A Deep Learning Architecture for Land Cover Mapping Using Spatio-Temporal Sentinel-1 Features
Luigi Russo, Antonietta Sorriso, Silvia Liberata Ullo, Paolo Gamba
TL;DR
This work tackles land cover mapping in environments where optical data are hindered by clouds by proposing a SAR-only pipeline that uses Sentinel-1 VH data organized into four seasonal composites. A transformer-based Swin-Unet architecture processes 28 spatial features derived from these seasonal images to classify LC at 10 m resolution, demonstrated across Africa, Amazonia, and Siberia. The key innovations are the seasonal synthesized spatio-temporal features, all-SAR feature extraction, and global HR LC mapping with strong cross-ecoregion generalization, achieving OA values up to 0.97 and outperforming CNN-based baselines. The method supports climate-related LC monitoring within the ESA CCI+ HR LC framework and offers a scalable, cloud-resilient tool for all-weather land cover mapping with robust performance across diverse ecosystems.
Abstract
Land Cover (LC) mapping using satellite imagery is critical for environmental monitoring and management. Deep Learning (DL), particularly Convolutional Neural Networks (CNNs) and Vision Transformers (ViTs), have revolutionized this field by enhancing the accuracy of classification tasks. In this work, a novel approach combining a transformer-based Swin-Unet architecture with seasonal synthesized spatio-temporal images has been employed to classify LC types using spatio-temporal features extracted from Sentinel-1 (S1) Synthetic Aperture Radar (SAR) data, organized into seasonal clusters. The study focuses on three distinct regions - Amazonia, Africa, and Siberia - and evaluates the model performance across diverse ecoregions within these areas.

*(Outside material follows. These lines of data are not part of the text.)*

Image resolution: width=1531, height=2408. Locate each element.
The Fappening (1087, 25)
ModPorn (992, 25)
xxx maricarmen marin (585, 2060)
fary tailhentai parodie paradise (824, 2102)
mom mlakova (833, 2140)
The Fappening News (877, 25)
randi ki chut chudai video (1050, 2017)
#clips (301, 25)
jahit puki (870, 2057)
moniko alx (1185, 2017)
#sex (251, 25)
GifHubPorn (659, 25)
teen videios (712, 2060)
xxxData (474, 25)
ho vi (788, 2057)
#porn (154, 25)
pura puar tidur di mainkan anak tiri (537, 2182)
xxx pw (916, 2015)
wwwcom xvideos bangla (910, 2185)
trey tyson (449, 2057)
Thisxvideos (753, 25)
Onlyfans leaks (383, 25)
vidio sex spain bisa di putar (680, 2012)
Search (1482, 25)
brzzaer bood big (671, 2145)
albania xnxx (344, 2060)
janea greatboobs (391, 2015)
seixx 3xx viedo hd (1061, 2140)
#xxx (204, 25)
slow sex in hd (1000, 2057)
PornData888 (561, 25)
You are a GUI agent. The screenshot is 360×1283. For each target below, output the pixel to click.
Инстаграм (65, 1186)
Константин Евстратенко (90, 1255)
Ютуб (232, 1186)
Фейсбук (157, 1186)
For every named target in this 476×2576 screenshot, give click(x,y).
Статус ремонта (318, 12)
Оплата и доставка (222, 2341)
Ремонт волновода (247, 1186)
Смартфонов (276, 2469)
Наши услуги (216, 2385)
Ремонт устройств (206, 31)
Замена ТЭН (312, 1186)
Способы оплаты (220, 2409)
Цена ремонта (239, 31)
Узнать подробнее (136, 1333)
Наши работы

By utilizing seasonal feature sequences instead of dense temporal sequences, notable performance improvements have been achieved, especially in regions with temporal data gaps like Siberia, where S1 data distribution is uneven and non-uniform. The results demonstrate the effectiveness and the generalization capabilities of the proposed methodology in achieving high overall accuracy (O.A.) values, even in regions with limited training data.